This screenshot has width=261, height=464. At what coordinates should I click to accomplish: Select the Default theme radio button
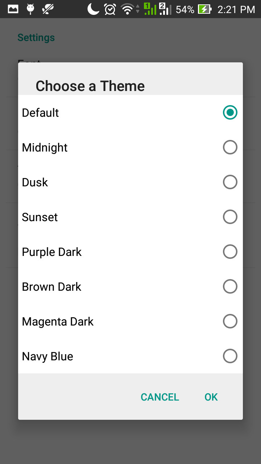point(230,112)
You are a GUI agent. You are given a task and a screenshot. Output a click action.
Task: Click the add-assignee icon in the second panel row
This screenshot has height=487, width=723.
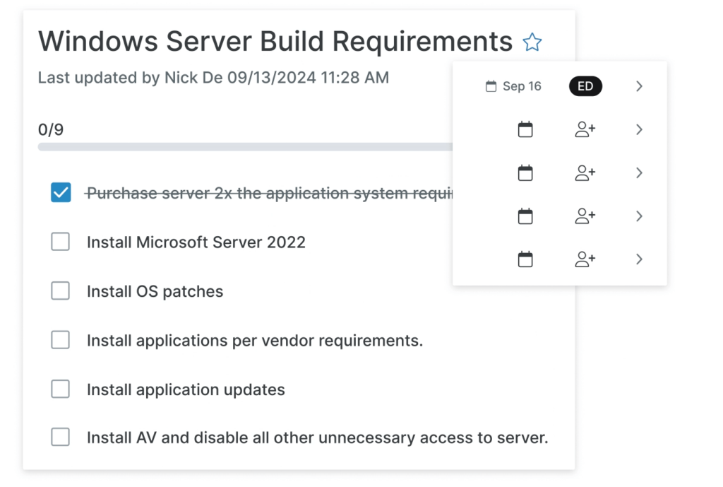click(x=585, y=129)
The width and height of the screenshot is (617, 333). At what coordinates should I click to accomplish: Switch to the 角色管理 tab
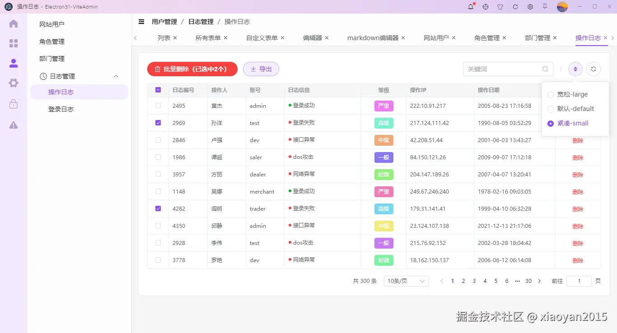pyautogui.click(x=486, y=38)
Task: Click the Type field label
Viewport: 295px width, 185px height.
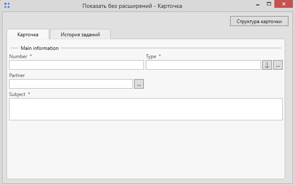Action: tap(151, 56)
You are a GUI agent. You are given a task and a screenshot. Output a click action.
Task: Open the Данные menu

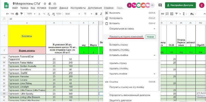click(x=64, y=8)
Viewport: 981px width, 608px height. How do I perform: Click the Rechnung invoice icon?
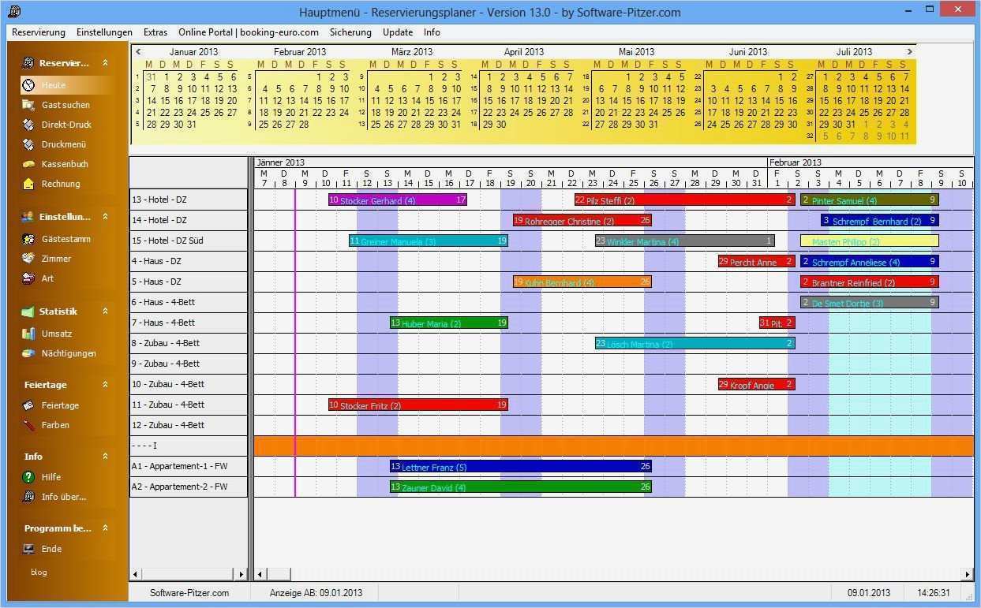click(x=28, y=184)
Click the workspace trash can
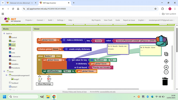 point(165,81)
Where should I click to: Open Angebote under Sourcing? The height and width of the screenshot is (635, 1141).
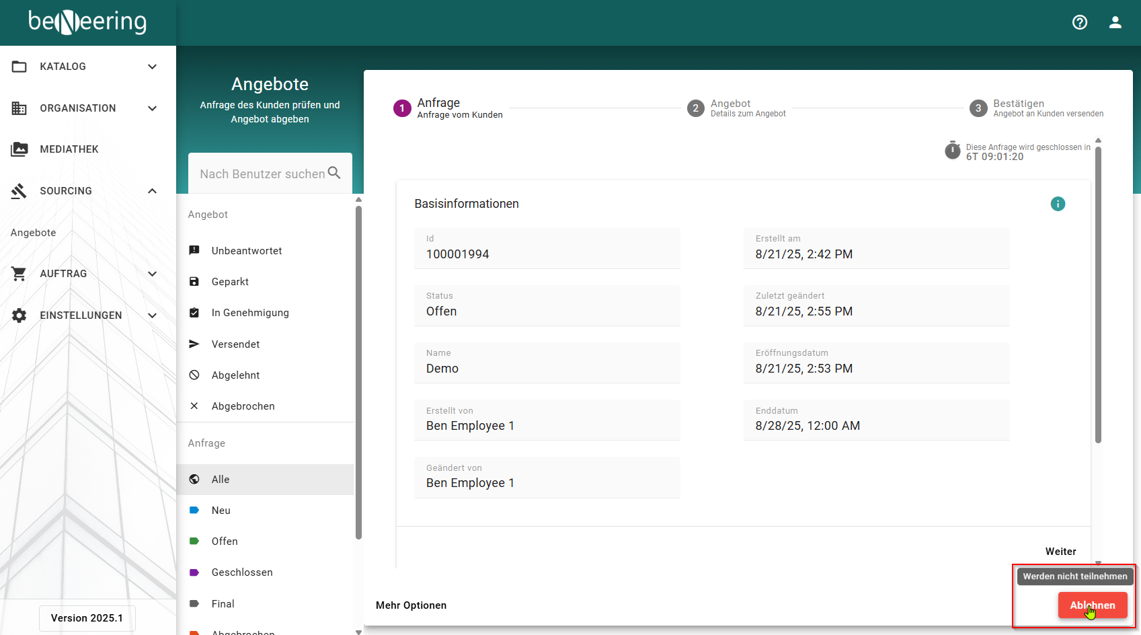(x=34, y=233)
--
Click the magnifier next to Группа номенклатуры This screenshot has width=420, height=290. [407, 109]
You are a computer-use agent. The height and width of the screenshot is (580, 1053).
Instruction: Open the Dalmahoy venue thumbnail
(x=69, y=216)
--
■ **What you will do**: Would you output only the span of the records above that opens with the line containing "This screenshot has width=261, height=464." and closes with the line containing "Task: Click the add-assignee", ends included and pictures dropped?

■ **Problem solution**:
This screenshot has width=261, height=464. At what coordinates should I click to accomplish: Select the Default theme radio button
point(230,112)
You are a GUI agent. You are given a task and a screenshot. Output a click action.
Task: Click the add-assignee icon in the second panel row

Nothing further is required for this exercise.